> **WHAT THE TASK REQUIRES**:
From the line containing "398x426 pixels. Task: Click" down to the line containing "Where should I click to: Open the Reports", copy out the entries below exactly, both lines included, and nothing else; pictures do not belong in the copy.

======== SUPPLIED INFORMATION

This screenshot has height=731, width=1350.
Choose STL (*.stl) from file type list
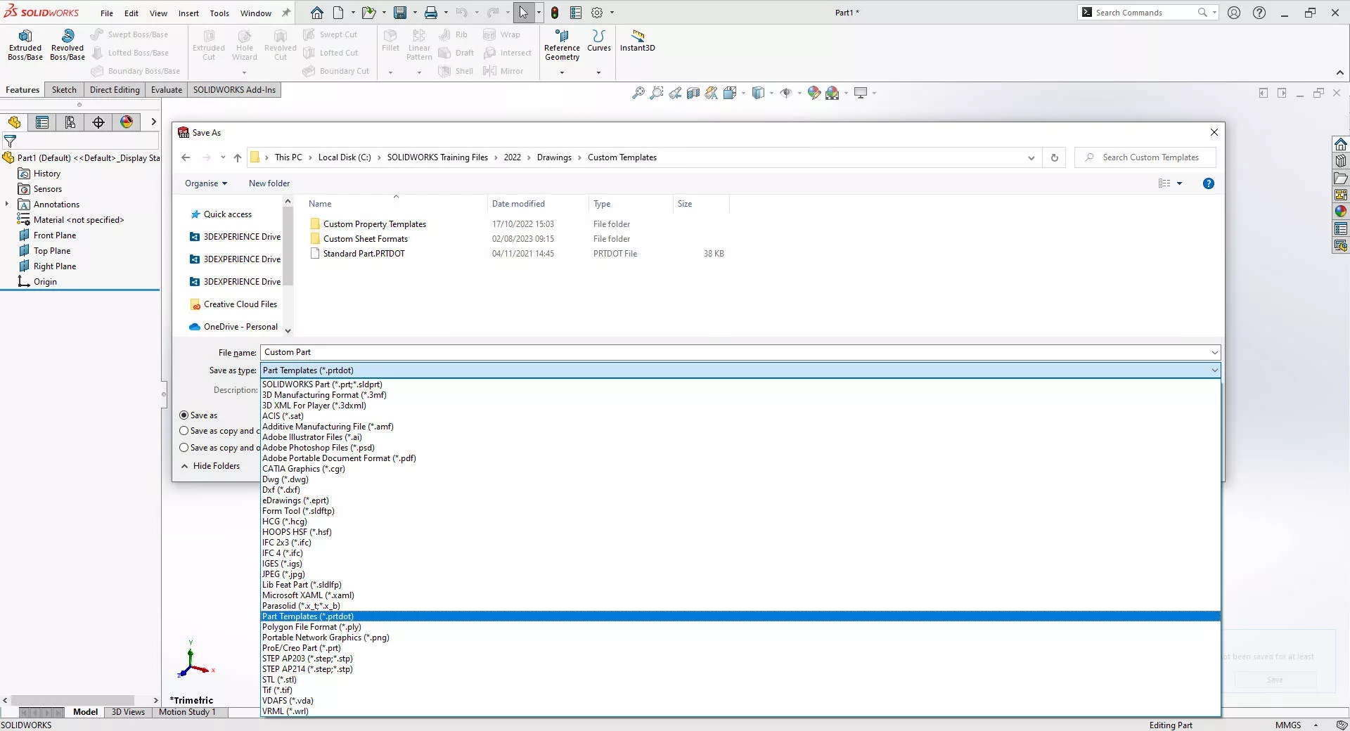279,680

================
======== SUPPLIED INFORMATION

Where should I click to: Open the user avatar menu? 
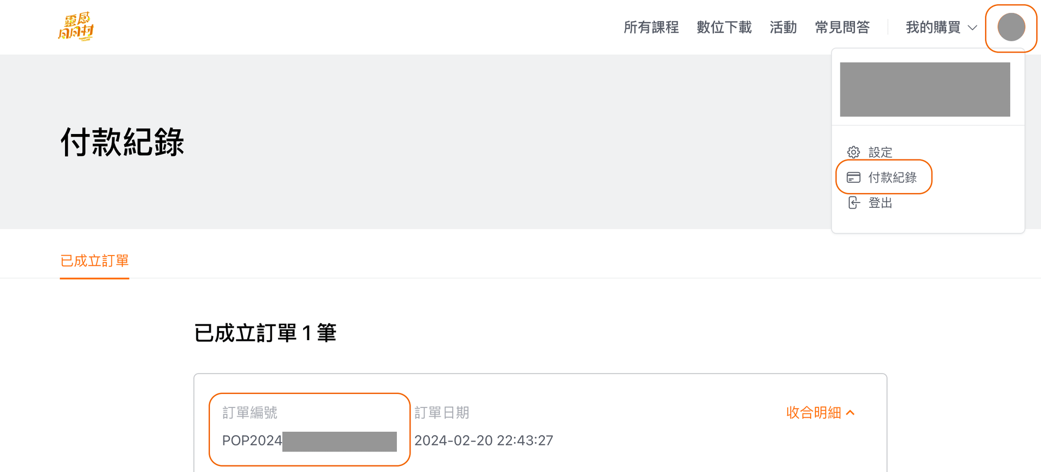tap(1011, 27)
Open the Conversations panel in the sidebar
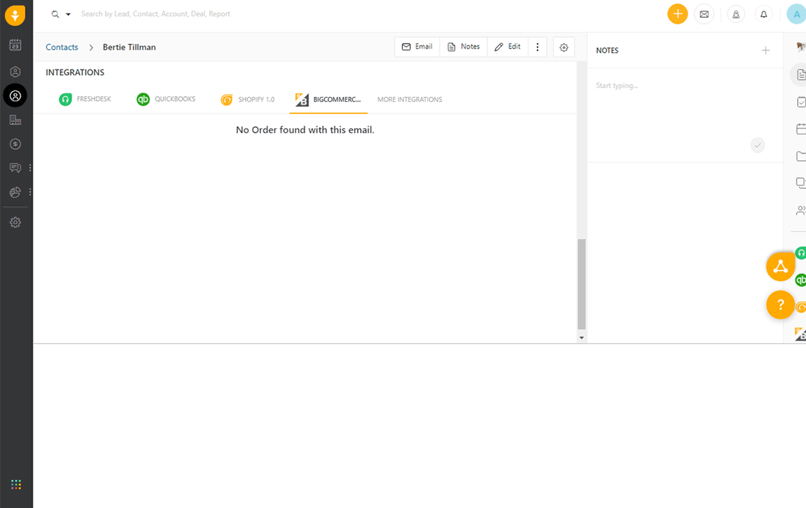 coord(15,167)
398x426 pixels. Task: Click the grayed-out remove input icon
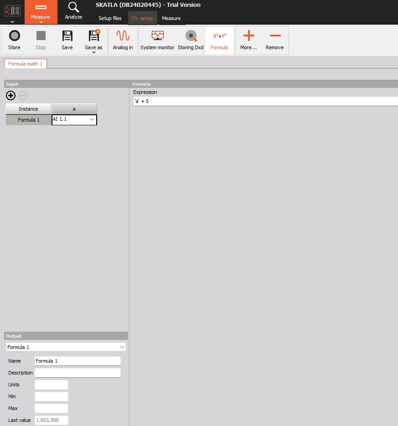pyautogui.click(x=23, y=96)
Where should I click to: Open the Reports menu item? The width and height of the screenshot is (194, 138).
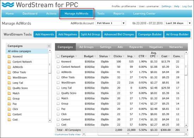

================

> **EXPECTED OUTPUT**:
398x426 pixels. Task: Click the grayed-out remove input icon
pyautogui.click(x=23, y=96)
Where should I click to: Open the Reports menu item? The width and height of the screenshot is (194, 138).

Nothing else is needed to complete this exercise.